The kernel-mode database is made available to user-mode applications through a set of public interfaces implemented via system calls; see Figure 1.
For the kernel-mode database integration in Figure 1 to work, the kernel-based database runtime must address many of the same challenges as kernel-based programs and embedded systems generally. The issues and solutions involved in deploying a database in kernel space are also highly applicable to device drivers, filesystems, and other kernel modules:
- To provide multithreaded, simultaneous data access, the database runtime must use synchronization mechanisms. Nearly every driver requires synchronization mechanisms as well, because this function is needed for any shared data to be accessed by multiple threads, unless this access is read-only.

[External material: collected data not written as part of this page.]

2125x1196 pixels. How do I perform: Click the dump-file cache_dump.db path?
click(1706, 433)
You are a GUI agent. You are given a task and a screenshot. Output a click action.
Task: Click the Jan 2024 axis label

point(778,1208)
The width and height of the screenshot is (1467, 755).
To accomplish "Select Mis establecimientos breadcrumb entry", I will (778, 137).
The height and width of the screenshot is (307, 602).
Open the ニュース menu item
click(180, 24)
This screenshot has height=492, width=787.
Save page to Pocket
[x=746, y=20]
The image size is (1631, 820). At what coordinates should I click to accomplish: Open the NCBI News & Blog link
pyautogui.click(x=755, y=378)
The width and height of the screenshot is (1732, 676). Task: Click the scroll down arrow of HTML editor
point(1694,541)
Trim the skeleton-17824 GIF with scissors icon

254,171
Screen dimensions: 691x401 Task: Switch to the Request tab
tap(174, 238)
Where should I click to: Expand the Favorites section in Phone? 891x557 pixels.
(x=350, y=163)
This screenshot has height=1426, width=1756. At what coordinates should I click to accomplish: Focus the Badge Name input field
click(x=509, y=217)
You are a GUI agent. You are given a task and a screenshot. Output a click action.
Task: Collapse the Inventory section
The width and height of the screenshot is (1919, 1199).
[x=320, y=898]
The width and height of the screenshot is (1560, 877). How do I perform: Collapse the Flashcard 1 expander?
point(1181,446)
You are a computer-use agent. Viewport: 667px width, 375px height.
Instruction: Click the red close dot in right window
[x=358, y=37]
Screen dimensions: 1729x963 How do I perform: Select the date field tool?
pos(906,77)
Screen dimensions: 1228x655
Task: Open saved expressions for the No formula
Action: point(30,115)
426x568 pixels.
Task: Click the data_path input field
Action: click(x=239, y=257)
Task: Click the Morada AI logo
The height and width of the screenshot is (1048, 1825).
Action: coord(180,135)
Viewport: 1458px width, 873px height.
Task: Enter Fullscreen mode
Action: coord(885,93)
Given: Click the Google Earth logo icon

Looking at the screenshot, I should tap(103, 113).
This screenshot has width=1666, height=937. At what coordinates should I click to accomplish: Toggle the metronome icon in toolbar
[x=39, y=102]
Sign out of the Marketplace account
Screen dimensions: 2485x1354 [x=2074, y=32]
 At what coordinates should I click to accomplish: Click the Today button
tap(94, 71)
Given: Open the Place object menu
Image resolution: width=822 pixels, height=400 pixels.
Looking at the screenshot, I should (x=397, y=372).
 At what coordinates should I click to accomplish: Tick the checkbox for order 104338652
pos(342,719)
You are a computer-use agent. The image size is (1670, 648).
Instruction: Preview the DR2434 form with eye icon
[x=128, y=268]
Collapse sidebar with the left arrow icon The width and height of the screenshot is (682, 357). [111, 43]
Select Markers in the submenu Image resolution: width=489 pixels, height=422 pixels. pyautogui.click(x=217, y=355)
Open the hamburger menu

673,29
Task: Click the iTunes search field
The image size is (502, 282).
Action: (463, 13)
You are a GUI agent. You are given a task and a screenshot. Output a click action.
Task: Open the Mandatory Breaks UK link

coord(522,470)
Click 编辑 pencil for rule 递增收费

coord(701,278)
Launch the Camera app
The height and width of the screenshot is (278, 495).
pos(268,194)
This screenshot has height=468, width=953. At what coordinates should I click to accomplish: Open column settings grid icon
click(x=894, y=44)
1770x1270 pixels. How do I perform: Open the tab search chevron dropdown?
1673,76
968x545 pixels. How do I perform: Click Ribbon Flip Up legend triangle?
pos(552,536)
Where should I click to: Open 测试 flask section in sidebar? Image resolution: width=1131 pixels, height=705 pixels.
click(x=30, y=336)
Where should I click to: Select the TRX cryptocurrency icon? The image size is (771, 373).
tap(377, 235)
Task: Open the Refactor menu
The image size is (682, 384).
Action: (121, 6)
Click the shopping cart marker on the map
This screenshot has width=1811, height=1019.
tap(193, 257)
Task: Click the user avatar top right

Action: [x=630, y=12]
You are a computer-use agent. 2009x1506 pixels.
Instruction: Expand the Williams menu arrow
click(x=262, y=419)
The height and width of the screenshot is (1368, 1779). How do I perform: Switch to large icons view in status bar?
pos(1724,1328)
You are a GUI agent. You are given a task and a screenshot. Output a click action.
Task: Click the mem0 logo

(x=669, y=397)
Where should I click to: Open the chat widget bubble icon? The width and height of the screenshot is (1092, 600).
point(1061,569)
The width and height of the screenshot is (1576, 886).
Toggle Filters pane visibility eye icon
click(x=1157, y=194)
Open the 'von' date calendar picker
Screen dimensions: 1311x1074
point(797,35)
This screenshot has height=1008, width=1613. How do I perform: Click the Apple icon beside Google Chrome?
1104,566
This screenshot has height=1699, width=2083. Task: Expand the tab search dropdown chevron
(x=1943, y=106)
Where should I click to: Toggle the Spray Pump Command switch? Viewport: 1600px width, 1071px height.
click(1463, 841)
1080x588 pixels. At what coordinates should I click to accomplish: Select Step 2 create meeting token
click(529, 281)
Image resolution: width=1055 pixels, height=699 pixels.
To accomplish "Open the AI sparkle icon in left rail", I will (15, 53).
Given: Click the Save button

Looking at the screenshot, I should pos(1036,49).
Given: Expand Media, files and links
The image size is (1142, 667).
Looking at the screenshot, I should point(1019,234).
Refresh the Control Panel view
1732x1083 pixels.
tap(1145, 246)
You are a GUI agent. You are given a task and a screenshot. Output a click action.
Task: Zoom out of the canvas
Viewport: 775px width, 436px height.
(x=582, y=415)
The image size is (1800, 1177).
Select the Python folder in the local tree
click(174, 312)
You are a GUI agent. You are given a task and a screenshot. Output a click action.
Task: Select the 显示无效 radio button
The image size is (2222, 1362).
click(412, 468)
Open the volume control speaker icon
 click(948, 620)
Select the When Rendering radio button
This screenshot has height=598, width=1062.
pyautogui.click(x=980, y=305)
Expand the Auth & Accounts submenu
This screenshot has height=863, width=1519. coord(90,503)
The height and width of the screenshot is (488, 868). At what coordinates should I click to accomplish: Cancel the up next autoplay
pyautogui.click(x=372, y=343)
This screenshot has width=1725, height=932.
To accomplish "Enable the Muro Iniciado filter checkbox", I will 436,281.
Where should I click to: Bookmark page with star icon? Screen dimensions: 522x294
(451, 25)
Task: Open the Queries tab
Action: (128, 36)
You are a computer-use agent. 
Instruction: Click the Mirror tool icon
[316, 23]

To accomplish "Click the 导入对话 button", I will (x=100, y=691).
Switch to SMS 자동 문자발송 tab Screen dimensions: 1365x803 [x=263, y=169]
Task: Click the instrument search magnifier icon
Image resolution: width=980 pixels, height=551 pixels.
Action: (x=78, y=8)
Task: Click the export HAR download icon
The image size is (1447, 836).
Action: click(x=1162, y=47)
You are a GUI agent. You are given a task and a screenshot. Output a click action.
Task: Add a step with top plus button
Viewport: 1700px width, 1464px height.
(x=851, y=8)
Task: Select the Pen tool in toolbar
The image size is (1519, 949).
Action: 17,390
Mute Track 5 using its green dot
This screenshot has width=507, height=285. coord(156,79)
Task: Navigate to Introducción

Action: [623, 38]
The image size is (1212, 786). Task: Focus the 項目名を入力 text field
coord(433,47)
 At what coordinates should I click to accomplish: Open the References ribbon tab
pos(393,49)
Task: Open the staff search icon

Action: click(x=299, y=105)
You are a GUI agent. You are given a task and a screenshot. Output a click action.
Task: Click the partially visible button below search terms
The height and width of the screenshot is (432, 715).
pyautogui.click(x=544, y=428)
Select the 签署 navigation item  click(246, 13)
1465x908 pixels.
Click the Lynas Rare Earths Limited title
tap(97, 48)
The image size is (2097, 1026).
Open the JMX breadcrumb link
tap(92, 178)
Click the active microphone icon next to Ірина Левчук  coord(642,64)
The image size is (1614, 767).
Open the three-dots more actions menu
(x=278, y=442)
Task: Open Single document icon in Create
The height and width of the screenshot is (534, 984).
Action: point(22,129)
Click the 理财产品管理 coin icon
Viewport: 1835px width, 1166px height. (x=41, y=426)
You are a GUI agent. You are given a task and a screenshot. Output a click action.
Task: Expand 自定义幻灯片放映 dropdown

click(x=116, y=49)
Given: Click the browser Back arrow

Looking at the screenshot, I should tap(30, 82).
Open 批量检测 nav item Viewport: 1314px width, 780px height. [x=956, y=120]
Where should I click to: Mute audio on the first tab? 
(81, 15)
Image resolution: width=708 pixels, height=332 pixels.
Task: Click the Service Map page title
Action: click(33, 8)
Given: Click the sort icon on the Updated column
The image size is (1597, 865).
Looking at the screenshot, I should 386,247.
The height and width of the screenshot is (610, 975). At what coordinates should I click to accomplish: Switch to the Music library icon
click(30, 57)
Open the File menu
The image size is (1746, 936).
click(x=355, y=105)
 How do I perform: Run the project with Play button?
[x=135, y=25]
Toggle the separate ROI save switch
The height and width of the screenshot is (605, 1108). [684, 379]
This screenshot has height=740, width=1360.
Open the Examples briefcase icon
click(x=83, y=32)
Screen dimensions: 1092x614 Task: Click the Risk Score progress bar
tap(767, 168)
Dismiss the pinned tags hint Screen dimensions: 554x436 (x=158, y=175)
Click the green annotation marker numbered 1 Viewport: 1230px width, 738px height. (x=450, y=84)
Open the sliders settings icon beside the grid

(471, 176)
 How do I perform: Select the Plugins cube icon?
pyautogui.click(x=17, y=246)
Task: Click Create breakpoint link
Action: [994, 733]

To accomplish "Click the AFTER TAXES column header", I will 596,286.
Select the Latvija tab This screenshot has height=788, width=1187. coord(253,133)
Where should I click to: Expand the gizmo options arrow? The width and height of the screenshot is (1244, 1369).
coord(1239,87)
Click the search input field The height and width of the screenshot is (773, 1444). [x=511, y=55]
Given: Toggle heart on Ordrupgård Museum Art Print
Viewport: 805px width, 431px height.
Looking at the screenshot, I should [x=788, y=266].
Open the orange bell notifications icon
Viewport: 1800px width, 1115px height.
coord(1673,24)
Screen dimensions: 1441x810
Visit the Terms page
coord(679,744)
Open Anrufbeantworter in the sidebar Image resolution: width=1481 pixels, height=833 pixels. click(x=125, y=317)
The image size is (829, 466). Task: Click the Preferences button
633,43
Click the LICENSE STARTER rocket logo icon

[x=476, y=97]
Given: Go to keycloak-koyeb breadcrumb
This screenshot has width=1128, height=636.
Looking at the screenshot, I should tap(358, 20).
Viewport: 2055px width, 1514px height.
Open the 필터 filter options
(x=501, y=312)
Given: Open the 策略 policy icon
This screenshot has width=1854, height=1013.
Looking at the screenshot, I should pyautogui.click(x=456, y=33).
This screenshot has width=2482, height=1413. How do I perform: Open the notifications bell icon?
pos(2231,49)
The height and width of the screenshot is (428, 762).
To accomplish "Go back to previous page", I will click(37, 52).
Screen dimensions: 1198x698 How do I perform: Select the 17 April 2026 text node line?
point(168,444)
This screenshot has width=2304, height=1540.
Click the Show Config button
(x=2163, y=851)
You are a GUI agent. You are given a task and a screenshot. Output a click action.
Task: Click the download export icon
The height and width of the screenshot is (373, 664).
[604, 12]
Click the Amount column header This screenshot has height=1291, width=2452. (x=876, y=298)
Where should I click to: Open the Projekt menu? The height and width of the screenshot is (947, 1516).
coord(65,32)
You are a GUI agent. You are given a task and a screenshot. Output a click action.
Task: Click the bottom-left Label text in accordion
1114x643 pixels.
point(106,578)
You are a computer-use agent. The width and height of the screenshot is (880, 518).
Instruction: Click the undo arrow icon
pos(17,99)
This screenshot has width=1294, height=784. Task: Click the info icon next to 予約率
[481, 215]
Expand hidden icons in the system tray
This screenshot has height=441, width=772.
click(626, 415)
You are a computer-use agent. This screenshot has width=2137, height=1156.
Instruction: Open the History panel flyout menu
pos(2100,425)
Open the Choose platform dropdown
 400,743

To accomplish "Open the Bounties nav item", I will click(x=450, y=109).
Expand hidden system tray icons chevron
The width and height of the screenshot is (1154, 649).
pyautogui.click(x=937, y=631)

Synchronization is also required when a set of operations must be performed atomically, inside a transaction. OS synchronization mechanisms can cause performance bottlenecks. To improve locking performance, the kernel-mode database uses locks based on the atomic exchange instructions provided by many CPU architectures. When the nature of the resource requires mutual exclusion between threads, the database runtime claims resources only for a short time. Thus the database locks use a low-overhead spinlock-based mechanism that protects the resource.
- Efficient memory use is often a key to application performance, especially in the kernel where the nonpaged memory pool is limited and frequent paging could increase kernel latencies. To address this, in-memory databases often use a number of custom allocation algorithms to take advantage of problem-specific allocation patterns, such as infrastructure for the data layout, internal database runtime heap management, and so on.
- The kernel-mode stack is a limited storage area that is often used for information that is passed between functions, as well as for local variable storage. Running out of stack space causes the OS to crash. Therefore, the database runtime integrated with the kernel module and other drivers must watch stack usage. It must never allocate large aggregate structures on the stack, and avoid deeply nested or recursive calls. If recursion must be used, the number of recursive calls must be strictly limited.
- Not all of the standard libraries (C and especially C++) are present in kernel mode. Moreover, versions of standard libraries for use in kernel mode are not necessarily the same as those in user mode, as they are written to conform to kernel-mode requirements. Kernel-mode implementations of standard libraries usually have limited functionality and are constrained by other properties of kernel mode. (The eXtremeDB-KM database runtime does not use the C runtime. For instance, instead of relying on the C runtime for memory management, the database replaces those functions with custom allocators.)